There has to be a partnership. There has to be support. And there has to be buy-in from the entire community so that the clinician feels welcomed as a part of that community from his or her first day on the job.
This is where the Practice Sights Retention Management System comes in. Currently being utilized by an 11-state collaborative, each of which operates the program independently, data provides states and staff of incentive programs with information to make clinicians’ service experiences as positive and productive as possible.
Practice Sights collects data in the form of questionnaires sent to clinicians and practice administrators via email. The Cecil G. Sheps Center for Health Services Research (Sheps Center) provides expertise on data collection, analysis and dissemination. The questionnaire clinicians receive three months after the start of their service obligation asks about their background, their reasons for applying to the program (needing financial assistance and/or wanting to provide care to an underserved population or area) and their needs, values and expectations of their current position and community. Annual and end-of-contract questionnaires will ask about their current work, whether the role is meeting their professional goals, etc. The questionnaires will also ask them to rate their satisfaction with various aspects of their community and practices. Alumni questionnaires are sent periodically and ask clinicians if they are at the same site and, if not, to provide information about their current work.
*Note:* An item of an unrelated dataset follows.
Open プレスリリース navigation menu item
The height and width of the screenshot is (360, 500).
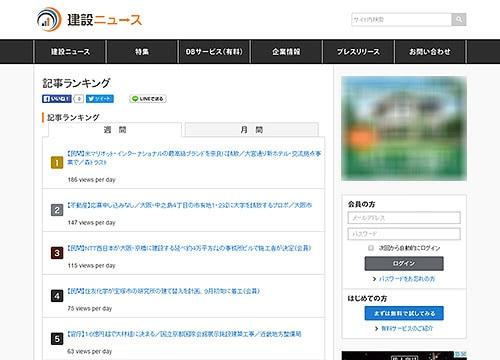point(358,52)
The rich data collected by Practice Sights allows state program administrators to identify problem areas so that they can work with site administrators to improve overall clinician retention in rural areas. The challenge, notes Jackie Fannell, Program Manager for Practice Sights, comes in getting clinicians to respond to the questionnaires, — particularly program alumni, who are no longer obligated under their contract. Most states are now seeing over 50% response rates across the board. While this leaves room to grow, it still provides a rich set of data to help improve clinician retention.
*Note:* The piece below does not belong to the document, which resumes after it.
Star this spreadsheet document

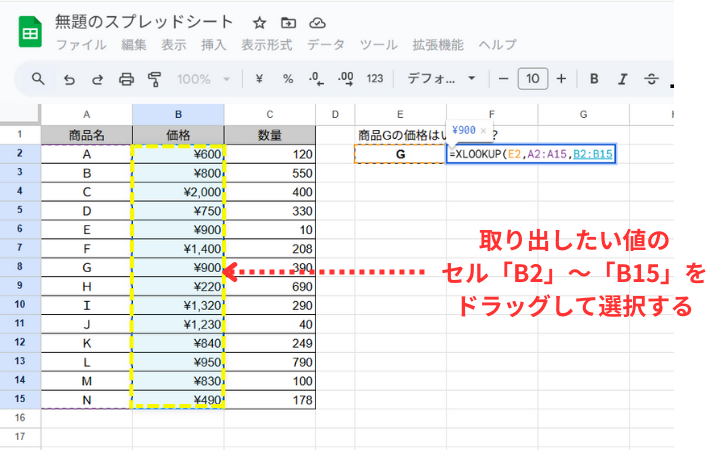coord(260,22)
Practice Sights plans to bring more states into the collaborative and continue to grow the program. There is no other system that collects data on clinician retention in this manner and it will become more valuable and have even greater impact moving forward and the aggregated data shows trends and reveals what is working and what is not.
Community factors have been shown to greatly impact physician retention. The findings of a 2012 report prepared for the Multi-State/NHSC Retention Collaborative by the Sheps Center calls for programs to help communities learn the important role they play in clinician retention and the things they can do to promote retention, engage community leaders and intervene early — before small problems escalate — when clinicians encounter difficulties with their communities. Efforts to build Accountable Care Communities in North Carolina and other states could be an important step in bringing communities into the health-care conversation. Including community input and participation in health care from the start could help ensure acceptance and support for new providers, rather than waiting until issues arise or only including community voices as an afterthought.
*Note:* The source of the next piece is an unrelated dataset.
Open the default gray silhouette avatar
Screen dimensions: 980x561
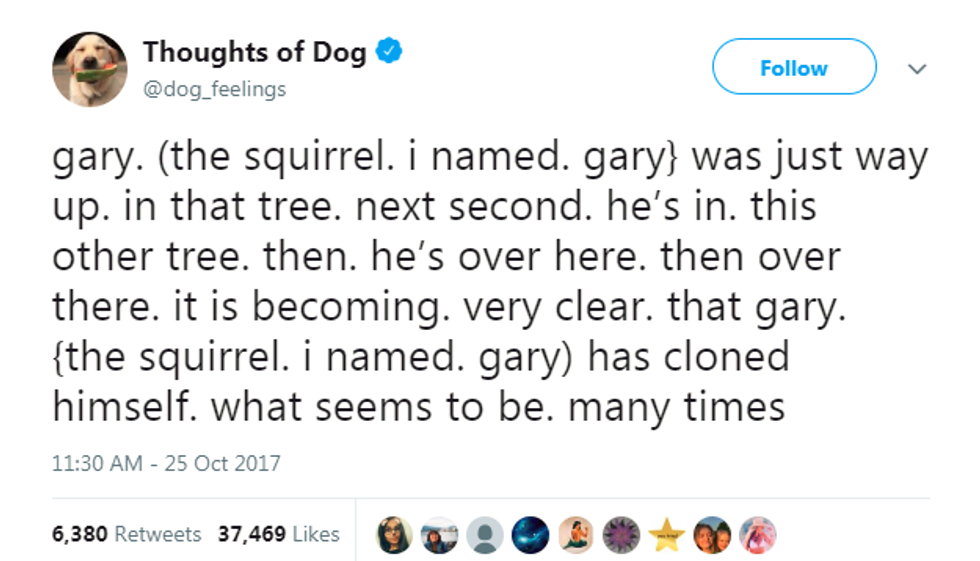(x=485, y=535)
Accountable Care Communities are an important part of clinician recruitment and retention in rural areas. With Accountable Care Communities, the community is involved with all aspects of the health-care environment, and is more vested in supporting and including clinicians and their families in the community. Practice Sights, in turn, plays an important role in helping create Accountable Care Communities, with its data driving the awareness of where community and other support is lacking, as well as allowing communities to become better-equipped to receive and support new clinicians from day one.